The pivotal phase 2 trial (APG2575CC201; NCT05147467) that underpinned the NMPA’s decision demonstrated that lisaftoclax achieved its primary endpoint, showing a substantial overall response rate (ORR) in patients with relapsed/refractory CLL/SLL who had previously been treated with BTK inhibitors and/or chemoimmunotherapy. Importantly, the trial revealed a favorable safety profile, with no reported cases of tumor lysis syndrome and manageable hematologic and non-hematologic toxicities, as stated by Dr. Jianyong Li, a leading expert in hematologic malignancies at the Lymphoma Center of Jiangsu Province Hospital in China.
"This approval for the next-generation BCL-2 inhibitor lisaftoclax represents a timely response to the urgent unmet medical need of this patient population, effectively filling the void for BCL-2 inhibitors in CLL/SLL in China," Dr. Li remarked in a press release.
Lisaftoclax is a novel, orally administered small-molecule agent that selectively targets the BCL-2 protein, a key player in the regulation of apoptosis in cancer cells. By inhibiting this protein, the drug seeks to restore the natural death process in malignant cells, which is often disrupted in cancers like CLL and SLL.
The clinical trial was structured as a single-arm, open-label, multicenter study that involved adult patients whose CLL/SLL had progressed after or who were intolerant to previous treatments, including chemoimmunotherapy and BTK inhibitors. Participants were required to have a life expectancy of at least 12 weeks and an Eastern Cooperative Oncology Group (ECOG) performance status of 0 to 2. They received daily doses of 600 mg of oral lisaftoclax in 28-day cycles. Alongside ORR, secondary endpoints of the study included progression-free survival, overall survival, and safety assessments, among others.
In April 2025, recognizing its groundbreaking clinical efficacy and safety profile, lisaftoclax was incorporated into the 2025 guidelines of the Chinese Society of Clinical Oncology for the diagnosis and treatment of lymphoid malignancies.
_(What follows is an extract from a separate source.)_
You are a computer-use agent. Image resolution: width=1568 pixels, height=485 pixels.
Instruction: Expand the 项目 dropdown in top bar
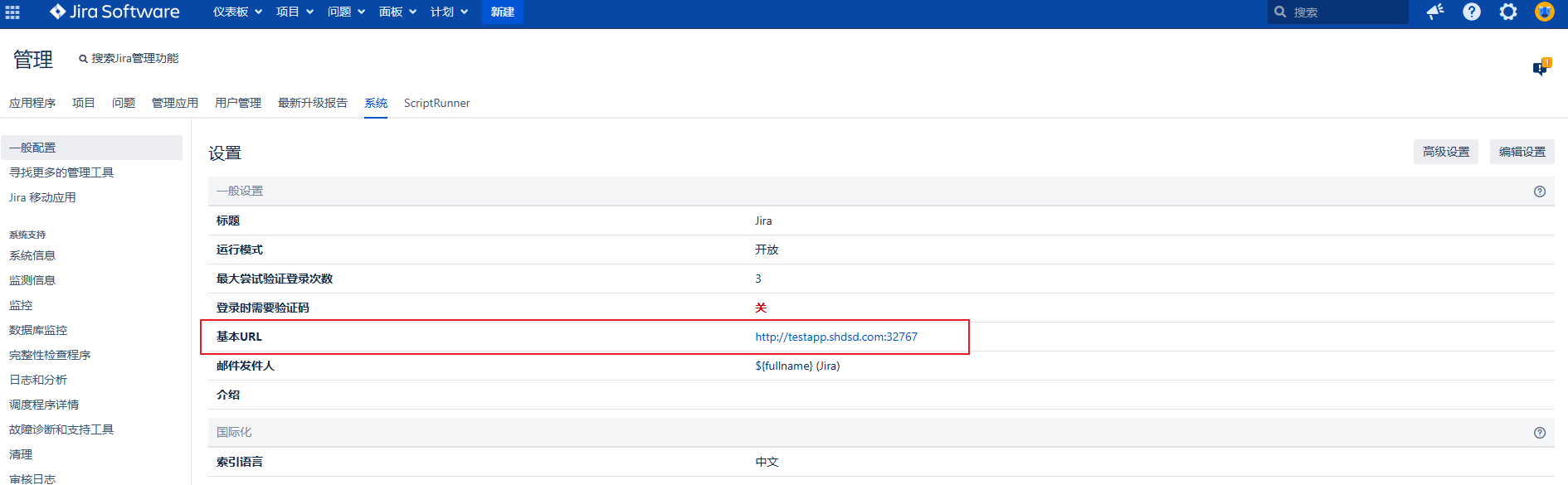click(x=295, y=12)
Dr. Li noted, "The approval and guideline recommendations validate the drug as a safe and efficacious new treatment option, underscoring a significant advancement in precision therapy for hematologic malignancies in China."
Currently, lisaftoclax is under investigation in four global phase 3 studies: GLORA (NCT06104566), GLORA-2 (NCT06319456), GLORA-3 (NCT06389292), and GLORA-4 (NCT06641414). These trials are examining the drug in various combination therapies for patients with CLL/SLL and other hematologic malignancies, further highlighting its potential to reshape treatment paradigms.
Ascentage Pharma, the developer of lisaftoclax, emphasized its commitment to addressing unmet clinical needs both in China and globally. Dr. Dajun Yang, Chairman and CEO of Ascentage Pharma, stated, "This approval for lisaftoclax is a culmination of over 20 years of dedicated research in the field of apoptosis and showcases our strength in drug development. We aspire to bring more innovative therapeutics to patients worldwide."
The approval of lisaftoclax not only expands the arsenal of treatment options available for CLL/SLL but also signifies a broader trend toward precision medicine in oncology, focusing on tailored therapies that improve outcomes for patients with challenging malignancies. The ongoing studies will provide further insights into the drug's efficacy and safety, potentially leading to its broader adoption in clinical practice.